WILMINGTON, Del. – David Howard, creator of a process for producing precooked bacon slices in a spiral oven, recently filed a lawsuit against Hormel Foods Corp. for allegedly infringing on his patent for a hybrid bacon cooking system.
Howard currently is president of HIP Inc. in Dallas, Texas. But as the founder and CEO of Unitherm Food Systems, he sued Hormel in the US District Court for the District of Minnesota for breach of contract in 2014. Hormel filed a counterclaim. In 2016 a judge dismissed the claims and counterclaims, and an appeals court affirmed that ruling. Marlen International Inc. acquired Unitherm Food Systems in 2017.
Howard now is suing Hormel in the US District Court for the District of Delaware. The complaint states that “…Through error, the “inventors” currently named in the ’498 Patent are Brian J. Srsen, Richard M. Herreid, James E. Mino, and Brian E. Hendrickson.
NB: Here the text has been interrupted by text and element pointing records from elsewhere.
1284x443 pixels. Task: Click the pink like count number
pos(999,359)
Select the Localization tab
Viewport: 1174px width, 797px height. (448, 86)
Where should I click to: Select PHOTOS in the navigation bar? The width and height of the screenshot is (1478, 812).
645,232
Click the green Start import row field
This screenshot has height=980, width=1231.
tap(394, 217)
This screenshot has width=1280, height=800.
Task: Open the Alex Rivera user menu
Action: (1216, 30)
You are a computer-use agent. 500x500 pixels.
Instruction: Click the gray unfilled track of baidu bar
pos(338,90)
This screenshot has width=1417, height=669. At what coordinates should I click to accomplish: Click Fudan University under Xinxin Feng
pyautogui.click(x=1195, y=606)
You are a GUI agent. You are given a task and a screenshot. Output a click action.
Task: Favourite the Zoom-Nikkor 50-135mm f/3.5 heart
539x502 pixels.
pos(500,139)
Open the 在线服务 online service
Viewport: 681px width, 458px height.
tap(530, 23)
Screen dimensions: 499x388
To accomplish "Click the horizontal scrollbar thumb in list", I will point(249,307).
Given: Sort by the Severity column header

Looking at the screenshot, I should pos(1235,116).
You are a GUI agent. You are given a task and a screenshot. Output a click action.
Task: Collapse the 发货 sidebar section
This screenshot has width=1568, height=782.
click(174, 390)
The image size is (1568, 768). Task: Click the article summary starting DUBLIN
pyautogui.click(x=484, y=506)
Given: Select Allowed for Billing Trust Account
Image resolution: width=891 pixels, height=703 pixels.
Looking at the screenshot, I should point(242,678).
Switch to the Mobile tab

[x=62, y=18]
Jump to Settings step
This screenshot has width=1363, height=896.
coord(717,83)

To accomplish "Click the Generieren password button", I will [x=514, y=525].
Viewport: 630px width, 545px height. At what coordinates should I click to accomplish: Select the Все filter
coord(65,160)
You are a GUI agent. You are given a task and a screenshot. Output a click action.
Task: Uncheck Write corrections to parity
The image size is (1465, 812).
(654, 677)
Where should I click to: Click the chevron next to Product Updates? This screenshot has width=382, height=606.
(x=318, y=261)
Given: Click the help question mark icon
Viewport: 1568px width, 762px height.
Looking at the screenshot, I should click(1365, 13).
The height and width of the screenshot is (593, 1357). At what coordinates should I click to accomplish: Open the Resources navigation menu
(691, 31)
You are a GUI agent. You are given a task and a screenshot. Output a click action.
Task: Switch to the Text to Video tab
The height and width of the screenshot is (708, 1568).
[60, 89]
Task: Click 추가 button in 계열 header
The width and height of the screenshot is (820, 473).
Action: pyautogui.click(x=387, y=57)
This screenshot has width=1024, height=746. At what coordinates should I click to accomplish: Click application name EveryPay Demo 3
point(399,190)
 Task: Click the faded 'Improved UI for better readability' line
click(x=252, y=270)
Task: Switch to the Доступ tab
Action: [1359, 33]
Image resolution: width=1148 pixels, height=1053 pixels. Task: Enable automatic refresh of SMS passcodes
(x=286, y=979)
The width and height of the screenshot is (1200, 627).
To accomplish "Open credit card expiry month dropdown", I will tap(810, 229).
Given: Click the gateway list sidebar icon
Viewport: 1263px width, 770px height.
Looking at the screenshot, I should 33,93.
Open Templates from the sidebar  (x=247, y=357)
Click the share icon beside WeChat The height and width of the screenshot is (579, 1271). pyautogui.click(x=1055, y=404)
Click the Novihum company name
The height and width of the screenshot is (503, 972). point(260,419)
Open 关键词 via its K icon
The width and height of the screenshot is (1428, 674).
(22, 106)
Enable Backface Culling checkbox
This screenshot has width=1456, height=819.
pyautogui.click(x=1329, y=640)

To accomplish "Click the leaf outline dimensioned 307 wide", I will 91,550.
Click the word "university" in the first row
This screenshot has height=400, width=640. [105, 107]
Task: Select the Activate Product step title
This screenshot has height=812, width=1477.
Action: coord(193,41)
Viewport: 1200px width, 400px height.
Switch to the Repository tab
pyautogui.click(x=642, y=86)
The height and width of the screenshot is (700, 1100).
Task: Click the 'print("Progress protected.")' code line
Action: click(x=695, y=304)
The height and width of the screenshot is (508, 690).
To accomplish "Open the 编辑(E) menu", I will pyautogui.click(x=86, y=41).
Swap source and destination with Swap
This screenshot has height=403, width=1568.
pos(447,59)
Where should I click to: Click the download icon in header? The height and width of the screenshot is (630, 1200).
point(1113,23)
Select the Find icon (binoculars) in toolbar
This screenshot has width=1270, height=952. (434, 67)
At present, Defendant Hormel Foods Corporation is the owner of record of the ’498 Patent...
“The true and sole inventor of all the subject matter claimed in the ’498 Patent is Plaintiff’s president, David Howard. Through error, David Howard was omitted as the sole inventor of the ’498 Patent.”
Court documents state that Howard developed a process for producing precooked bacon in which bacon slices enter a spiral oven at a lower inlet and then “spiral” around the cooking chamber to an upper outlet. Superheated steam replaces air in the oven’s cooking chamber, which creates a “substantially oxygen-free environment” that helps the bacon achieve pan-fried quality. Howard filed for a patent in February 2012 and it was granted on Dec. 6, 2016. Unitherm also received a European patent for the same process in December 2012.
Before Howard filed the patent, however, Howard approached Hormel to gauge interest in his bacon cooking system. In 2007, Unitherm and Hormel entered into a joint development agreement. Hormel and Unitherm conducted tests for cooking bacon in a mini-test spiral oven owned by Unitherm and which Hormel leased in July 2008 to continue work on development of a spiral oven using superheated steam to cook bacon. Hormel ended the joint development agreement in April 2010 but had purchased the test oven before terminating that agreement, according to court documents. But Hormel “…did not inform Plaintiff that Hormel intended to continue to use the Unitherm Mini Spiral Oven and the hybrid process to cook bacon.
“Rather, Hormel intentionally led Plaintiff falsely to believe that Hormel would not be using the Unitherm process, in any form, or the Unitherm Mini Spiral Oven to cook bacon.” Additionally, Hormel filed for a provisional patent for the bacon cooking system. Howard claims that Hormel and Osceola Food LLC have been producing precooked bacon since 2014 using his process.
Howard is seeking to regain control of the technology. He wants the patent on the hybrid bacon oven transferred to him in addition to a permanent injunction against Hormel and other defendants named in the lawsuit. He also is seeking enhanced damages and attorney’s fees.